The elders are a resource for those who seek partnership in prayer. James wrote, “Is anyone among you sick? Let him call for the elders of the church, and let them pray over him, anointing him with oil in the name of the Lord.” (James 5:14).
Acts 20:28 says that another function of an elder is shepherding: “Be on guard for yourselves and for all the flock, among which the Holy Spirit has made you overseer, to shepherd the church of God.” That involves feeding and protecting the flock. Verses 29-30 emphasize that the protecting ministry of the overseer is to counter the threat of false teachers.
The elder is to act as a caring and loving shepherd over the flock, but never in Scripture is it spoken of as “his flock,” or “your flock.” It is the “flock of God” (1 Pet. 5:2) and he is merely a steward – a caretaker over the possession of God. Elders, as the spiritual overseers of the flock, are to determine church policy (Acts 15:22); oversee (Acts 20:28); ordain others (1 Tim. 4:4); rule, teach and preach (1 Tim. 5:17); exhort and refute (Titus 1:9); and act as shepherds, setting an example for all (1 Pet. 5:1-3). Those responsibilities put the elders at the core of the New Testament church’s work.

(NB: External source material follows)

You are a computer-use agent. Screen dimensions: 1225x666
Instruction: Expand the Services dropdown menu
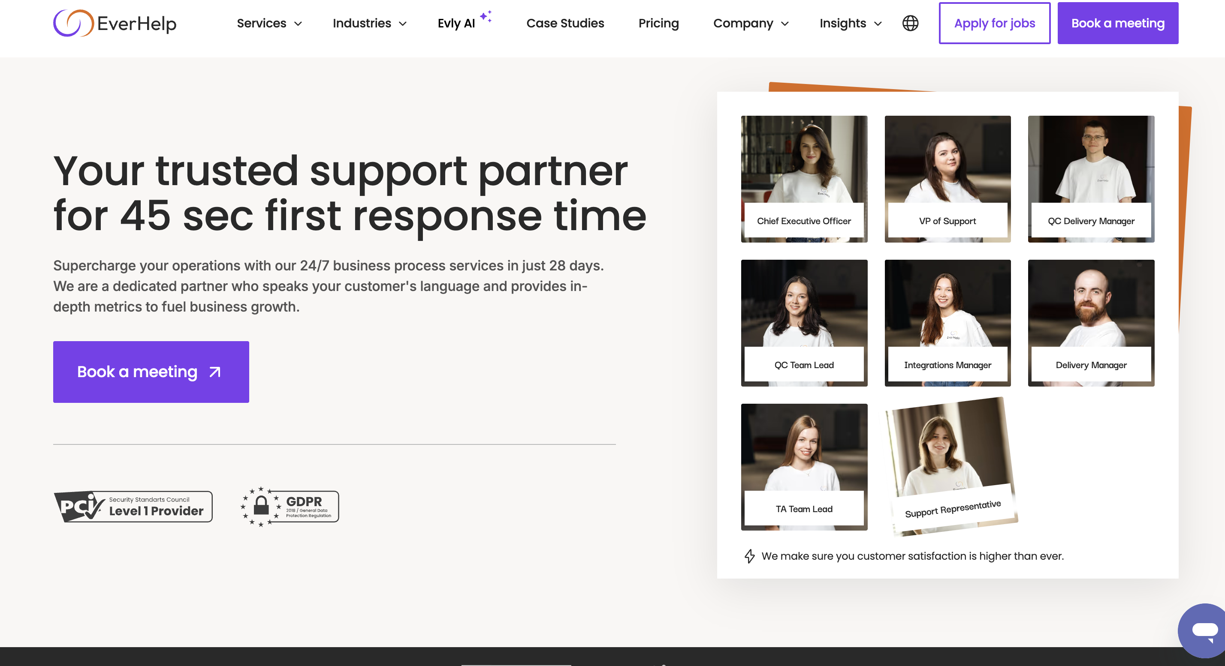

Understandably, elders cannot afford to allow themselves to be consumed with business details, public relations, minor financial matters and other particulars of the day-to-day operation of the church. They are to devote themselves first of all to prayer and to the ministry of the Word, and to select others to handle the lesser matters !Acts 6:3-4).

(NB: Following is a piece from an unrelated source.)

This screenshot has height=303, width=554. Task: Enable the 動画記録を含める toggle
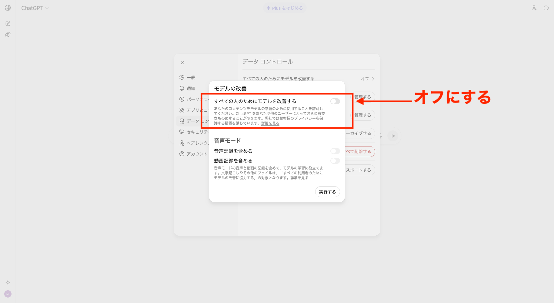[x=335, y=161]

What are the Qualifications of an Elder?
The single, overarching qualification of which the rest are supportive is that he is to be “above reproach.” That is, he must be a leader who cannot be accused of anything sinful. All the other qualification, except perhaps teaching and management skills, only amplify that idea. An elder must be above reproach in his marital life, his social life, his family life, his business life and his spiritual life. “The husband of one wife” (lit. “a one-woman man”) does not mean simply that he is married to one woman – that would not be a spiritual qualification. Rather, it means an elder is to be single-minded in his devotion to his wife. If he is not married, he is not to be a flirtatious type. “Temperate” speaks of a balanced, moderate life. “Prudent” is another word for “wise.” “Respectable” means he has dignity and the respect of his peers. “Hospitable” means that he loves strangers – not necessarily that he has a lot of dinner parties but rather that he is not cliquish. “Able to teach” means “skilled in teaching.” In addition, he is not “pugnacious” (not one who picks fights or is physically abusive), but “gentle,” “uncontentious,” and “free from the love of money.”

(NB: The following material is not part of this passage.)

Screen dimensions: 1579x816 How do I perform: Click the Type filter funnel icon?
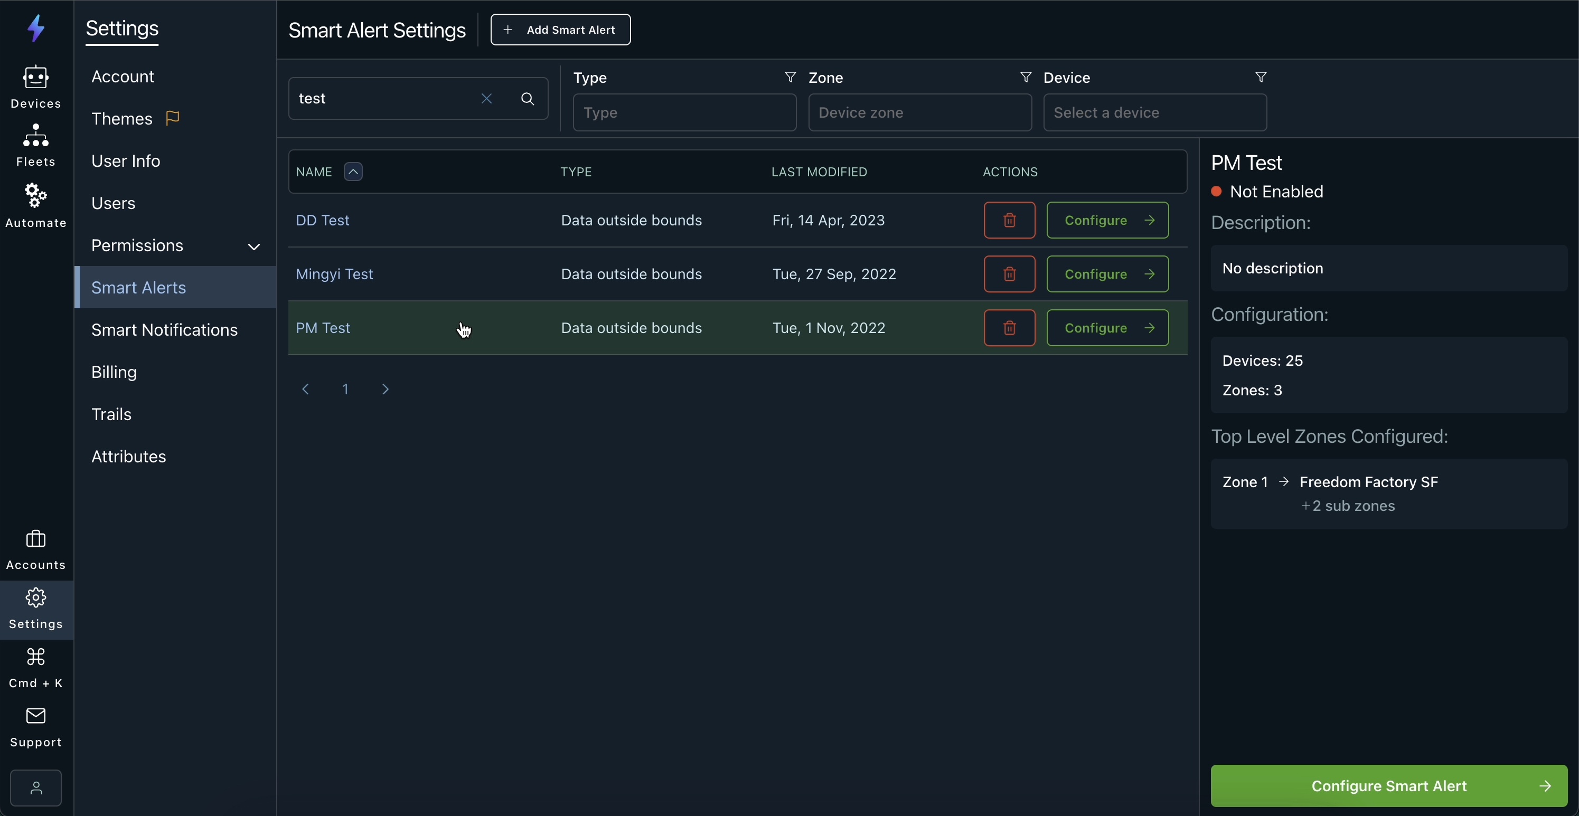coord(790,78)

All those must be proved qualities and abilities, and the first place he must manifest them is in his home. He must manage his own household well and keep his children under control with dignity. “Household” in verse 5 probably refers to an extended household, including servant, lands, possessions, and many in-laws and other relatives. Those were elements of a household in the first century, and a great deal of leadership skill and spiritual character were required to manage them well. If a man could not manage his household, how could he be charged with managing the church?
The qualifications of an elder, then, go far beyond good moral characteristics. An elder must be demonstrably skilled as a teacher and manager. If anything in his life signifies a weakness in those areas, he is disqualified. If he is in debt, if his children are rebellious, or if his business affairs are not above reproach, he cannot be an elder.
He clearly cannot be a new convert, for it takes time to develop spiritual maturity and to examine a man’s life and evaluate his qualifications. In addition, elevating a new convert to a position of leadership can tempt him to become conceited. To wrap all that up, an elder must have an impeccable reputation with those outside the church (1 Tim. 1:7) as well as those within.